* Activity *
In this exercise, the entries below include pictures. Repeat exactly the lines from the line with "The height and" to the line with "Task: Expand Print and Document Services", including both, but without the pictures.

* Records supplied *
########################################

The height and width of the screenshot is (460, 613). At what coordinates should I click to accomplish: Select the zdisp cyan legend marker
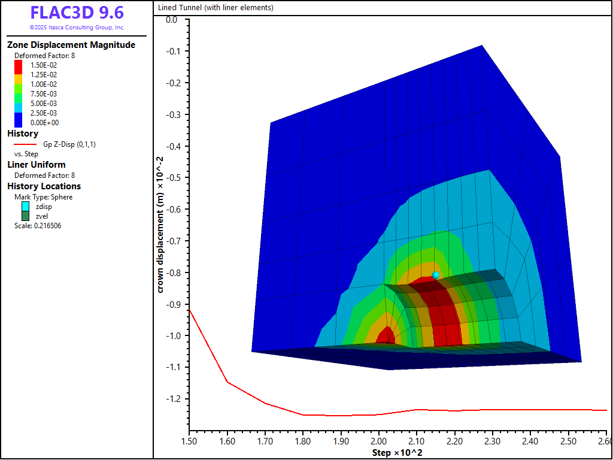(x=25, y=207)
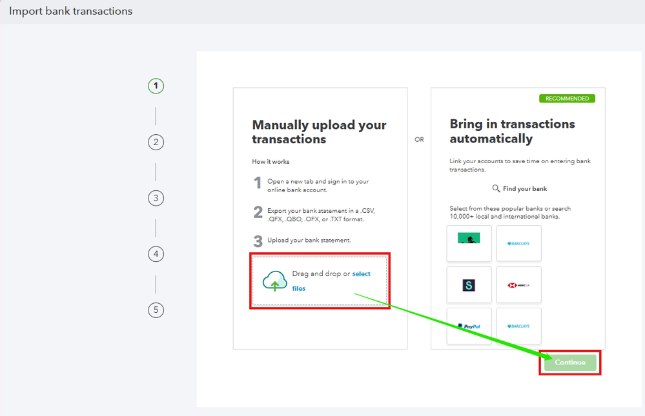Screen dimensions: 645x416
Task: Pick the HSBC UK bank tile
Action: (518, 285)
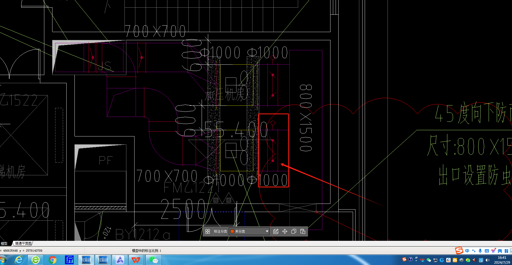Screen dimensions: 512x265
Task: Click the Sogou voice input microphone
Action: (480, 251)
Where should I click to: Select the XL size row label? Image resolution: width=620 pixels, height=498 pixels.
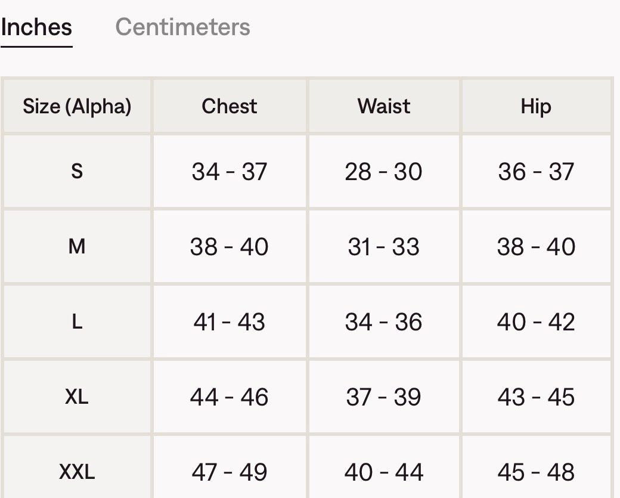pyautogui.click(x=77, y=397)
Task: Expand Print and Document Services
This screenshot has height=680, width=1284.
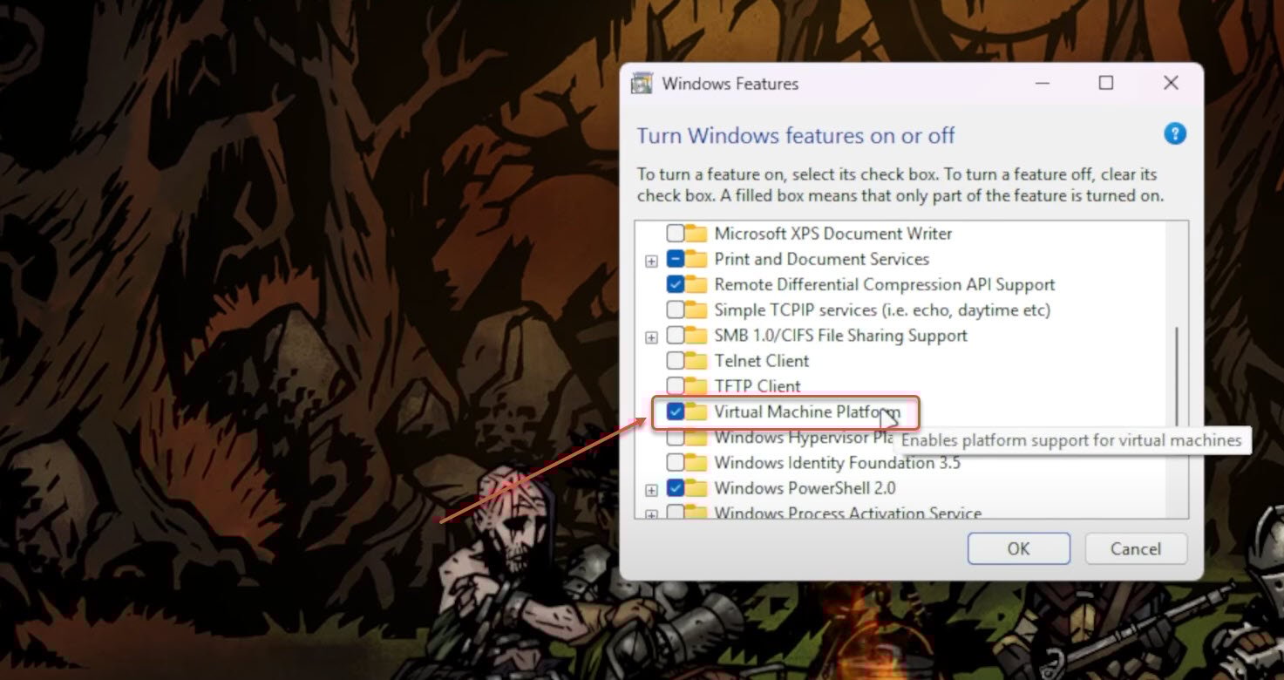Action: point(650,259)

########################################

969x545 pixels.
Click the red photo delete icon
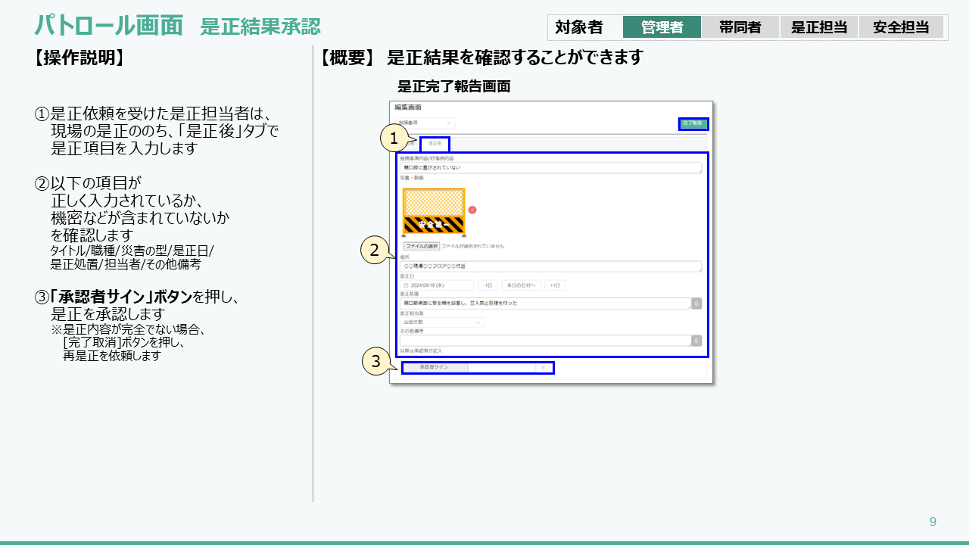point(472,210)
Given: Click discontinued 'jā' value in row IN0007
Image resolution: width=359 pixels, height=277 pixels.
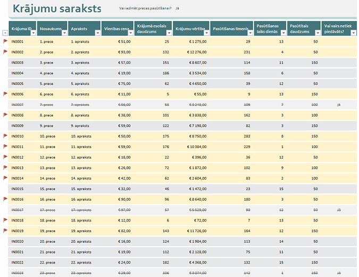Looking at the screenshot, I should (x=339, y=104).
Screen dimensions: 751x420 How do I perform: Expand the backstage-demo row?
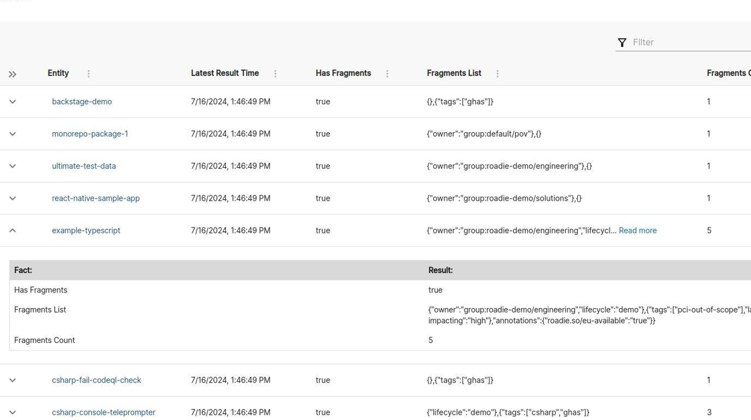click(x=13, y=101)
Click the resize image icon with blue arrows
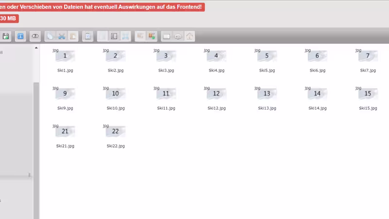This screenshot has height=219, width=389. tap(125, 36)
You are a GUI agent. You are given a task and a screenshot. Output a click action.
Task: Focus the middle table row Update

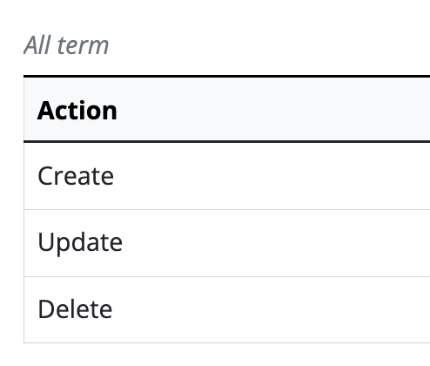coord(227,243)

########################################

* Reply *
The height and width of the screenshot is (460, 613). At what coordinates should I click to accomplish: Select the zdisp cyan legend marker
(x=25, y=207)
Screen dimensions: 645x416
Task: Pick the HSBC UK bank tile
Action: (518, 285)
Screen dimensions: 512x265
Task: Click the Sogou voice input microphone
Action: (480, 251)
Where should I click to: Select the XL size row label? Image resolution: width=620 pixels, height=498 pixels.
pyautogui.click(x=77, y=397)
Task: Expand Print and Document Services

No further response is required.